C’est un succès pour Pékin. Le président taïwanais, Lai Ching-te, régulièrement vilipendé par la Chine, qui le considère comme un séparatiste, a été contraint, mardi, de reporter un voyage officiel en Eswatini, du 22 au 26 avril, à l’occasion du 40e anniversaire de l’accession au trône du roi Mswati III. La Chine a complimenté, mercredi 22 avril, les pays africains l’ayant contraint à reporter ce voyage officiel chez le dernier allié diplomatique de Taipei en Afrique.
« Nous apprécions la position et les pratiques des pays concernés dans leur adhésion au principe d’une seule Chine », a déclaré Zhang Han, porte-parole du bureau des affaires taïwanaises, lors d’un point-presse régulier à Pékin. Sans nommer ces Etats, elle les a félicités de reconnaître Taïwan comme faisant partie de la Chine.
Dans un message sur X, le ministère des affaires étrangères chinois salue le fait que la quasi-totalité des pays africains, ainsi que l’Union africaine, soutiennent le principe « d’une seule Chine » et reconnaissent Pékin comme seul gouvernement légitime. « Il n’existe qu’une seule Chine dans le monde, Taïwan est une partie inaliénable du territoire chinois, le gouvernement de la République populaire de Chine est le seul gouvernement légal représentant l’ensemble de la Chine, et ils soutiennent fermement tous les efforts du gouvernement chinois visant à réaliser la réunification nationale », selon le ministère.

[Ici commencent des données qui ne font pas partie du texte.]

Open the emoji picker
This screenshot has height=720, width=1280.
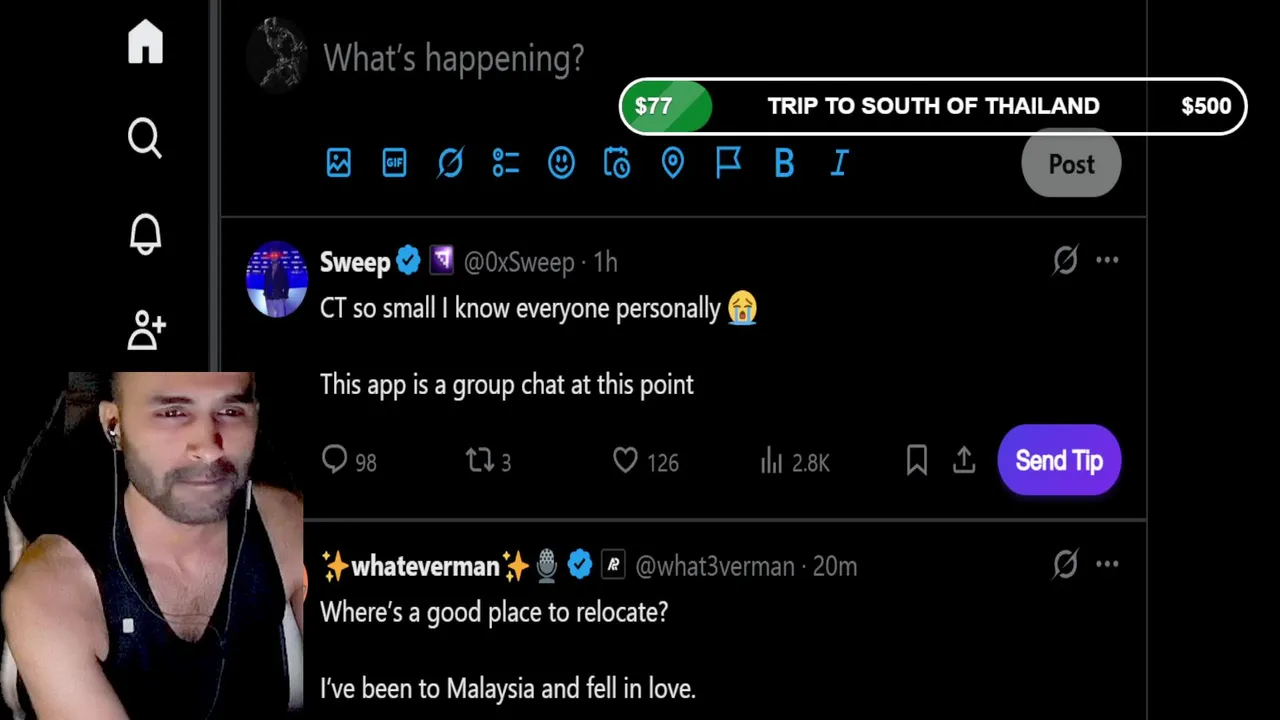tap(561, 163)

La Chine considère Taïwan comme l’une de ses provinces, qu’elle n’a pas encore réussi à unifier avec le reste de son territoire depuis la fin de la guerre civile chinoise, en 1949. Elle se dit partisane d’une solution pacifique, mais n’exclut pas de recourir à la force pour prendre le contrôle de l’île, gouvernée selon un système démocratique.
Taïwan dénonce les pressions exercées par Pékin
Lai Ching-te a déclaré, mardi sur Facebook, s’être plié à l’avis de son équipe chargée de la sécurité nationale de reporter le voyage, mais a ajouté : « Aucune menace ni répression ne peuvent changer la détermination de Taïwan à s’engager dans le monde. »

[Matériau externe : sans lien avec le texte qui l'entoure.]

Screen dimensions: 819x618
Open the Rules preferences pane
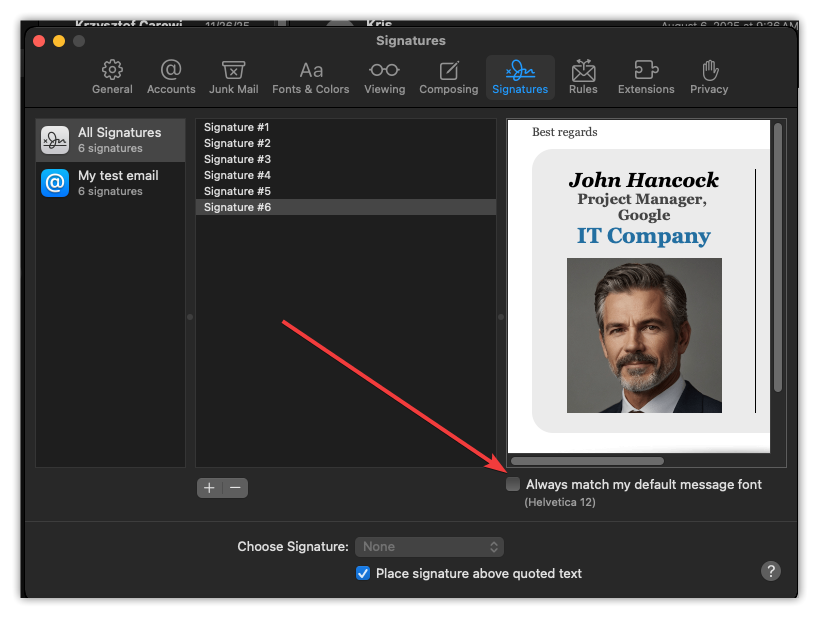(x=583, y=77)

Pan Men-an, secrétaire général de la présidence taïwanaise, s’est exprimé au cours d’une conférence de presse : « Selon certaines sources, les Seychelles, Maurice et Madagascar ont révoqué de manière inattendue et sans préavis les permis de survol de l’avion affrété. La véritable raison en est que les autorités chinoises ont exercé une pression intense, y compris par des moyens de coercition économique. » Un responsable taïwanais de la sécurité qui a requis l’anonymat a assuré auprès de l’Agence France-Presse que la Chine avait menacé de « révoquer un allègement de dette substantiel qui leur avait été accordé, de suspendre les financements et d’imposer de nouvelles sanctions économiques » aux trois pays concernés.
A Pékin, Zhang Han a rejeté les accusations de coercition économique formulées par Taipei, tandis que le gouvernement des Seychelles a nié avoir subi des pressions de la part de la Chine.
L’Eswatini, anciennement connu sous le nom de Swaziland, fait partie des 12 pays – avec le Vatican en Europe, les îles Marshall, Palaos et Tuvalu en Océanie, Haïti, Saint-Christophe-et-Niévès, Sainte-Lucie, Saint-Vincent-et-les-Grenadines, le Belize, le Guatemala et le Paraguay dans les Caraïbes et en Amérique latine – qui reconnaissent encore la République de Chine (le nom officiel de Taïwan). Depuis 2016, la présidence de Taïwan est détenue par le Parti démocrate progressiste, au credo indépendantiste, ce qui a contribué à tendre les relations entre Pékin et Taipei.